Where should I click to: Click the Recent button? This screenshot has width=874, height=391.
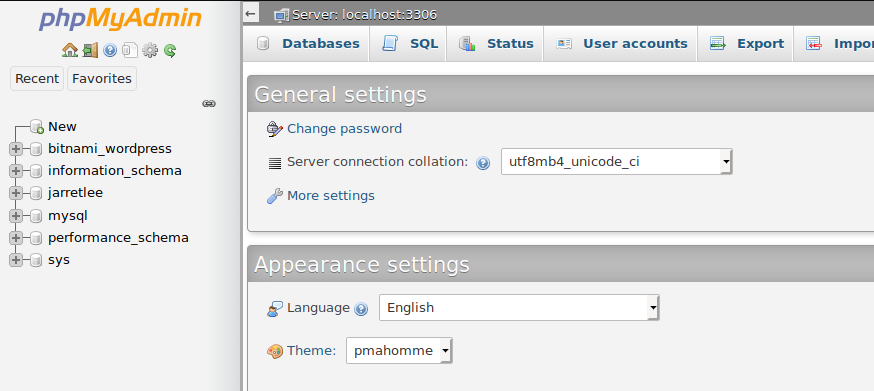[37, 79]
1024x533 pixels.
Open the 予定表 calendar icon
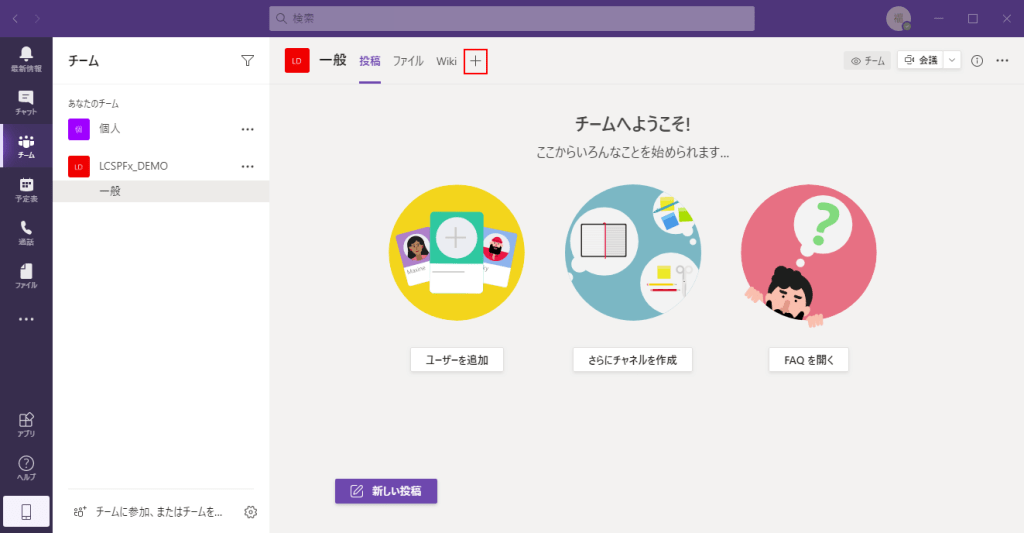click(x=26, y=189)
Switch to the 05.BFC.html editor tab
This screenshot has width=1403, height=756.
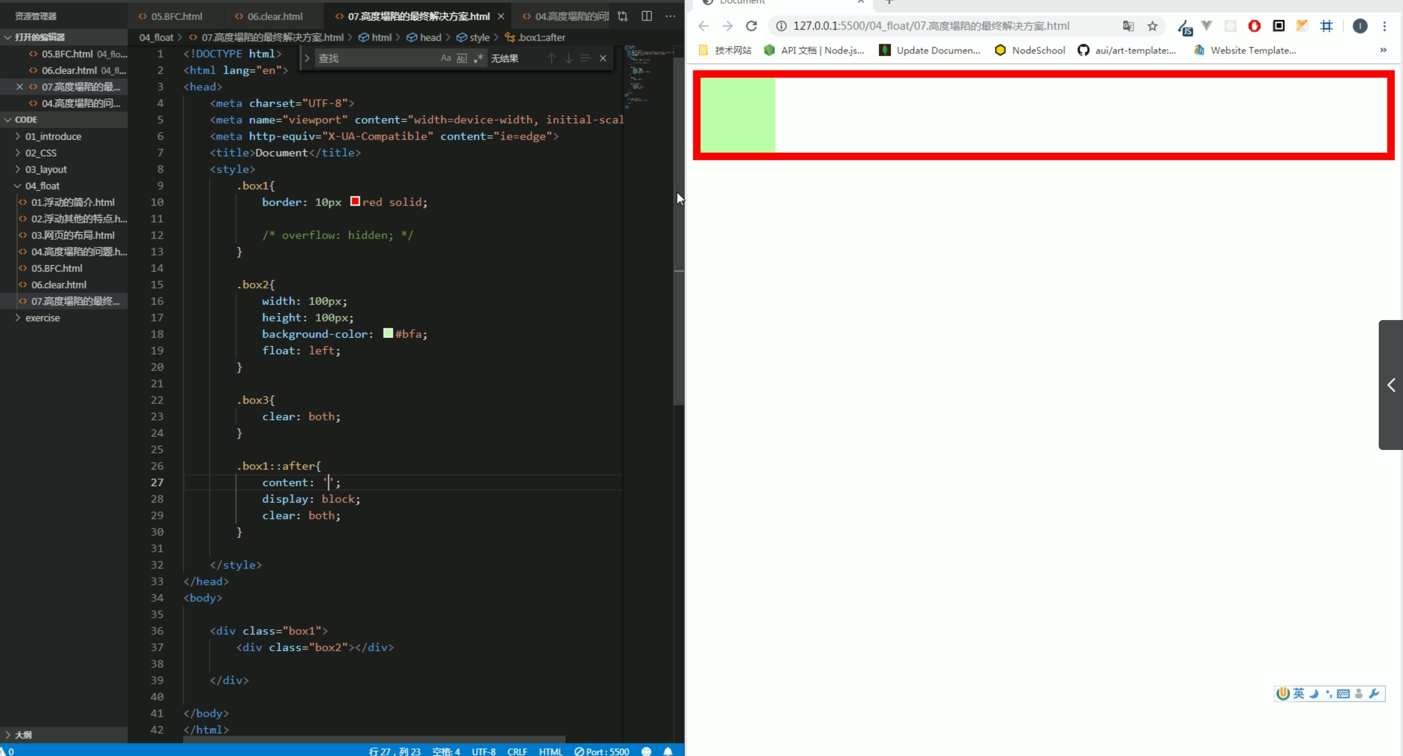176,16
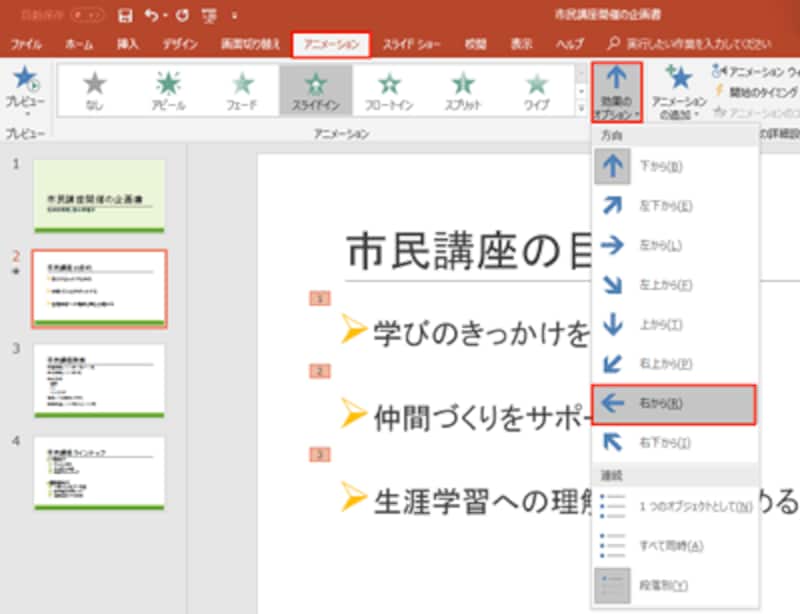Expand the animation gallery more arrow
This screenshot has height=614, width=800.
pyautogui.click(x=582, y=107)
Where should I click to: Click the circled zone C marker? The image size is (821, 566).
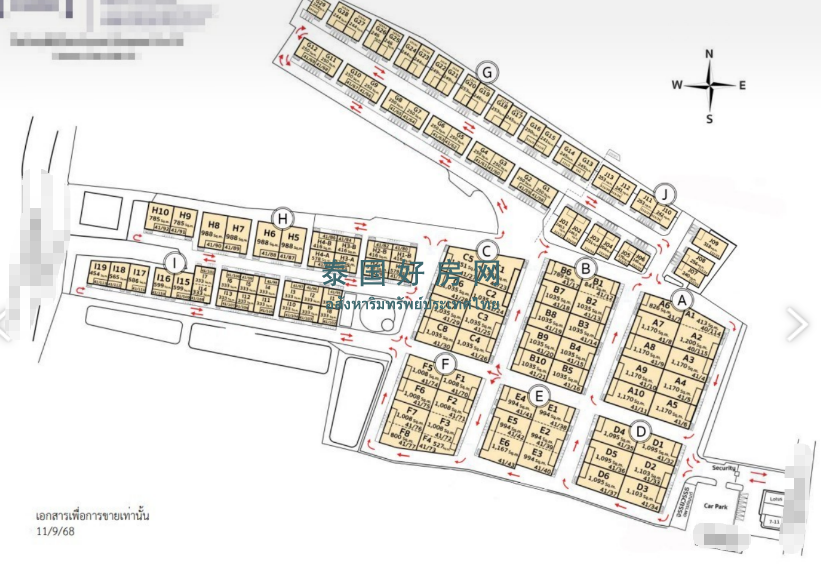click(x=487, y=251)
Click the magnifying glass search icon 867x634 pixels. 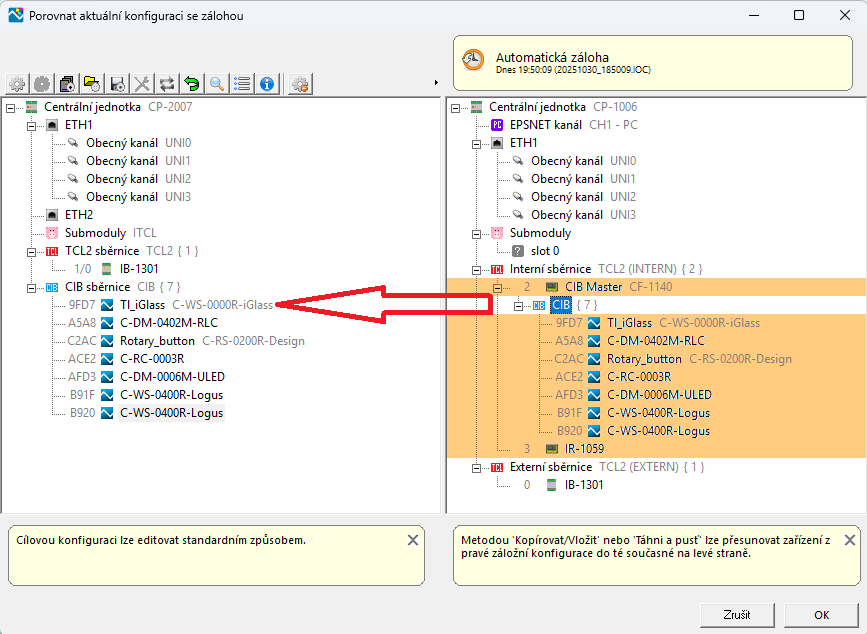coord(216,84)
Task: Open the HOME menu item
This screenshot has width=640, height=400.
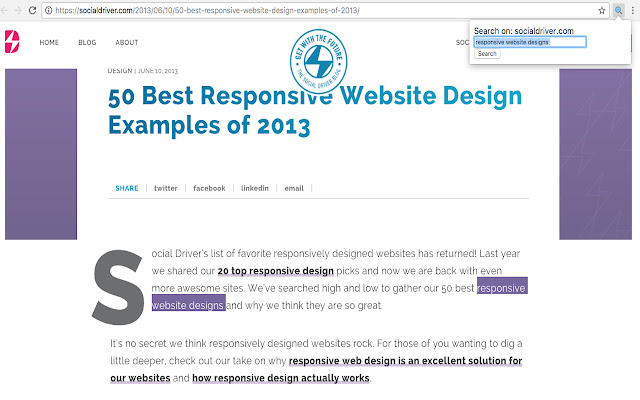Action: 49,42
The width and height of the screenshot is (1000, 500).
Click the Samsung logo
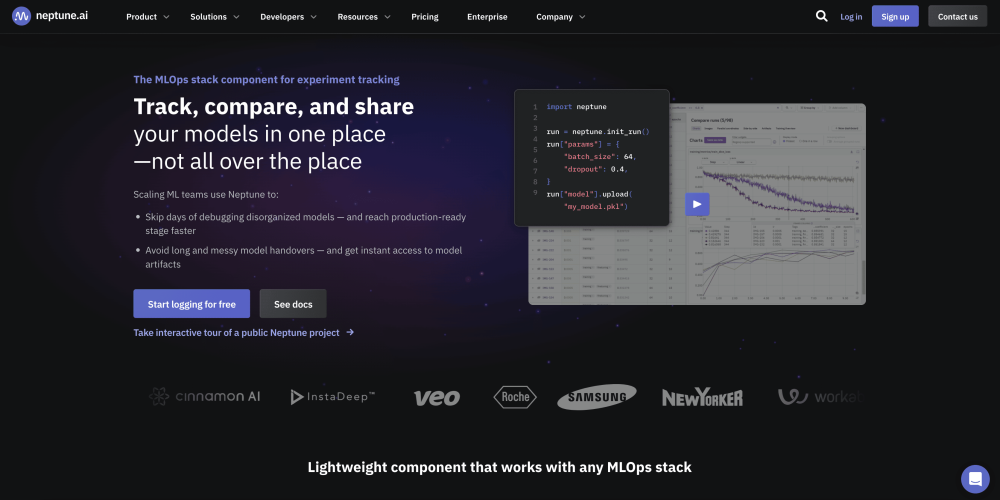[x=597, y=397]
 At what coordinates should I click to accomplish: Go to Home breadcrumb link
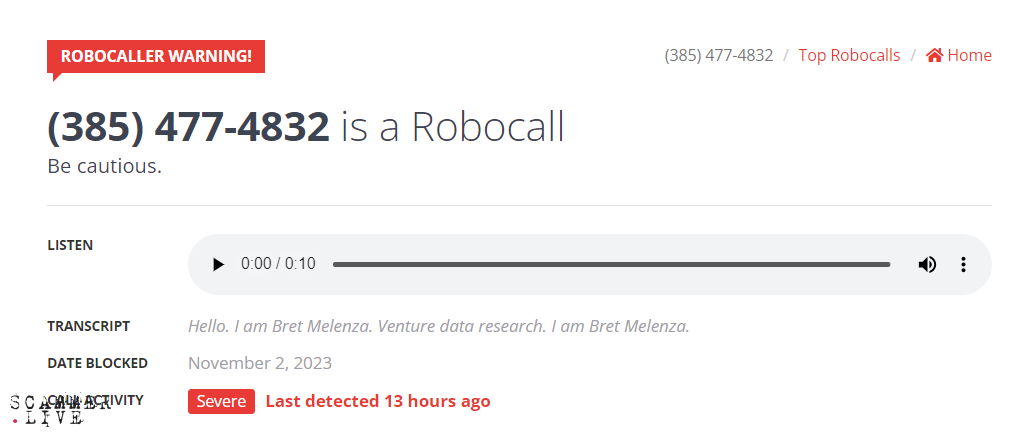click(969, 56)
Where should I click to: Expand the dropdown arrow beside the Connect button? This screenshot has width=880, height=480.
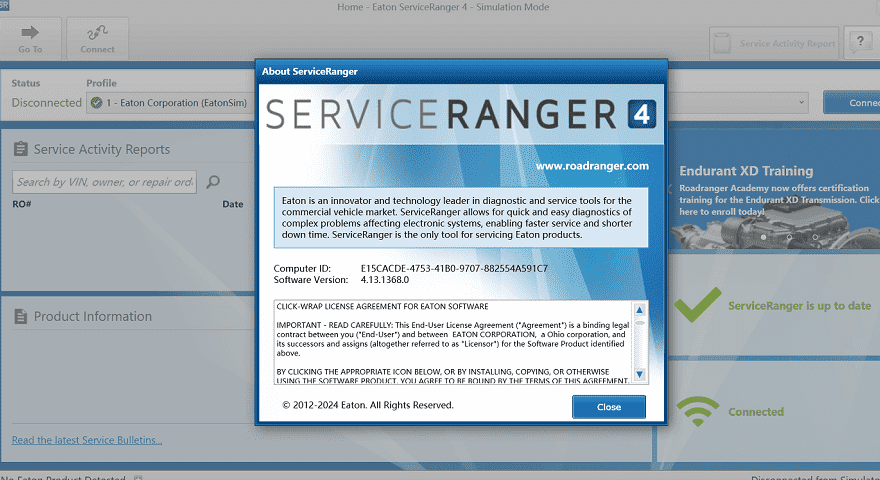tap(802, 102)
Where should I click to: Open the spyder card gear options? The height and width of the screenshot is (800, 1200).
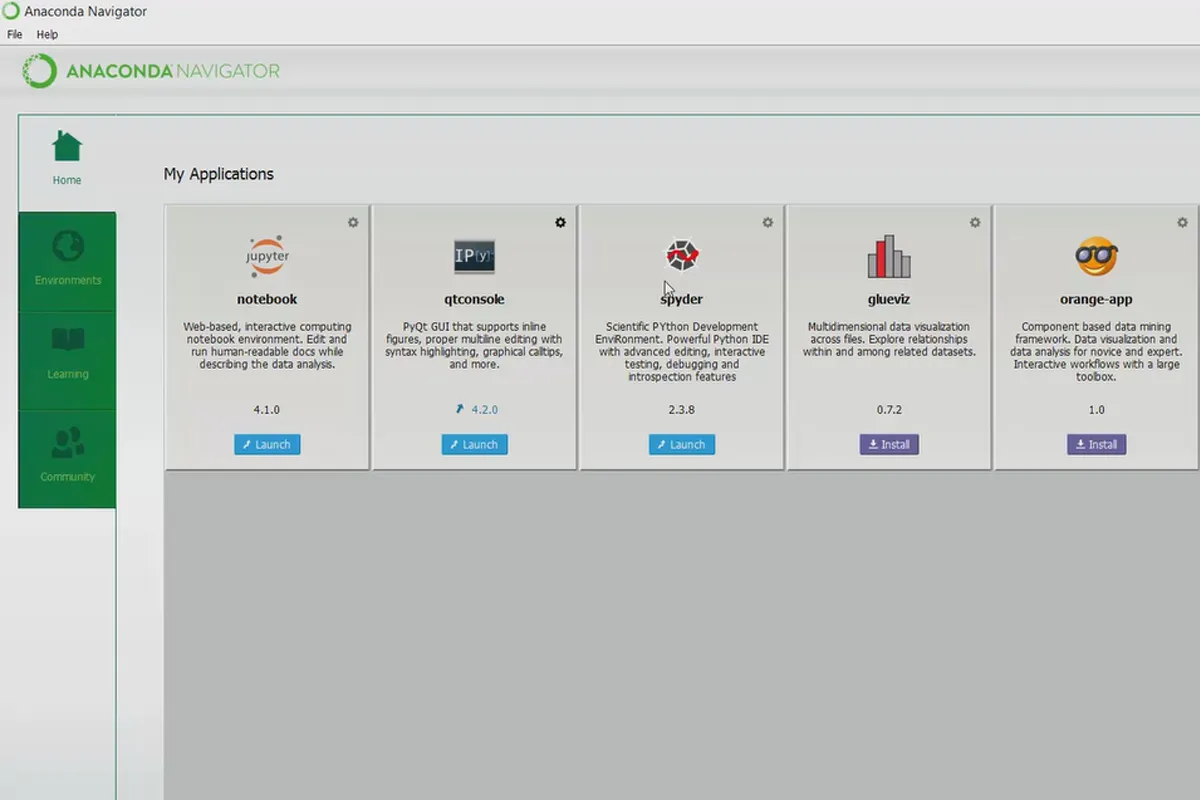(768, 222)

- - -

Copy the final stretch of lines, starting at the one that holds "At what coordinates" and ending at the last line of the data, exactly; omit pictures.

▶ _WRITTEN REPLY_:
 At what coordinates should I click to accomplish: Go to Home breadcrumb link
click(969, 56)
Where should I click to: Expand the dropdown arrow beside the Connect button? This screenshot has width=880, height=480.
tap(802, 102)
Where should I click to: Open the spyder card gear options? The height and width of the screenshot is (800, 1200).
(768, 222)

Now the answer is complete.